Keeping Tests Stable
- Prefer small, focused test scenarios. A test that sends "build a workflow that sends an email" exercises fewer tools than "build a workflow, run it, debug the failure, and fix it". Fewer tools = fewer points of divergence.
- Re-record the specific test that broke, not all tests. Each test has independent recordings.
- After re-recording, always verify replay by running without the API key. A successful recording doesn't guarantee a successful replay — the
IdRemapperneeds to learn the right mappings. - When changing prompts, check if the first 80 characters of the system prompt changed. If they did, all tests using that agent type need re-recording.
Adding New Tests
-
Write the spec in
tests/e2e/instance-ai/using the existing fixtures:import { test, expect, instanceAiTestConfig } from './fixtures'; test.use(instanceAiTestConfig); -
Record by running with
ANTHROPIC_API_KEY. The fixture automatically saves proxy expectations and trace.jsonl. -
Verify replay by running without the key.
-
Classify any new tools: If the test exercises tools that need external services, add them to
PURE_REPLAY_TOOLSintrace-replay.ts. -
Use identity-based assertions for thread lookups —
getThreadByTitle()instead of positional selectors like.last(). Tests run in parallel and share containers; positional selectors break when other tests create threads.
Troubleshooting
"Trace exhausted for role X"
The agent made more tool calls than were recorded. The LLM response diverged, possibly due to a prompt change. Re-record the test.
"Tool mismatch at step N"
The agent called a different tool than expected at this point in the sequence. The agent took a different path than the recording. Re-record the test.

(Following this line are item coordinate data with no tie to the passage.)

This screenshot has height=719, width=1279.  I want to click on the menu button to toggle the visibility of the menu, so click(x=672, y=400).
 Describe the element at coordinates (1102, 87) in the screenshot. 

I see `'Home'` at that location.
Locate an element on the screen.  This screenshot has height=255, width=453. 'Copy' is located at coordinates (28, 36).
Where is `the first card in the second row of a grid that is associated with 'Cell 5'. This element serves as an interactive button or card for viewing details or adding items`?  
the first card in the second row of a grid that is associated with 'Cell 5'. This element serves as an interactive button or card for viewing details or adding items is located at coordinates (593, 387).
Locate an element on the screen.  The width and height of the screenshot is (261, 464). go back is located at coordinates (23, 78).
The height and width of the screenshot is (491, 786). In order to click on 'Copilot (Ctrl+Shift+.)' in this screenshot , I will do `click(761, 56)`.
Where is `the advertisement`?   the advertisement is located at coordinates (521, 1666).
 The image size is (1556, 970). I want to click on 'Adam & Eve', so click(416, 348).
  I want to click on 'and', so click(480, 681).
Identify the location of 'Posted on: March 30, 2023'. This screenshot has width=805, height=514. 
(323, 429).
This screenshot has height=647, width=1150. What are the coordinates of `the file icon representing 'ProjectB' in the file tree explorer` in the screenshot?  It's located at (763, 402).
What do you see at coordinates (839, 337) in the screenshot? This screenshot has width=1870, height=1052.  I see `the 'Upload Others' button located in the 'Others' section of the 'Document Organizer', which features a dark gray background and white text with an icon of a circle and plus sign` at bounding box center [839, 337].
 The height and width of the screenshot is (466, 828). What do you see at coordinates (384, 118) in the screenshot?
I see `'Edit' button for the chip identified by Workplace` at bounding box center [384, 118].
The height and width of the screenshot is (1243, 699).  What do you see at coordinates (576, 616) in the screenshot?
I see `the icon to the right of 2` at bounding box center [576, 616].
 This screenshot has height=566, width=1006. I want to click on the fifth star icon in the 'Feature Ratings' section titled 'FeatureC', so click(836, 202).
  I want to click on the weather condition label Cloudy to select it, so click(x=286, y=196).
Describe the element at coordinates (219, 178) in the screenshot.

ECONNRESET from MockServer
Transient error when multiple parallel workers load expectations simultaneously. The ProxyServer.withRetry() handles this with exponential backoff (3 retries, 500ms/1s/2s). If persistent, check MockServer container health.
Missing expectations directory
Tests without recorded proxy expectations (e.g., "should display empty state") have no expectations folder. The loadExpectations method handles ENOENT gracefully by skipping.
Thread assertions failing in parallel
If using .last(), .first(), or count-based assertions on sidebar threads, they will be flaky when tests run in parallel. Always use getThreadByTitle() with the LLM-generated title from the recording.
Preview iframe not loading
If Tier 1 tools aren't creating real DB state, the preview iframe will show nothing. Check that the IdRemapper is learning mappings correctly — look for workflowId in the trace.jsonl and verify the tool is executing (not pure-replaying).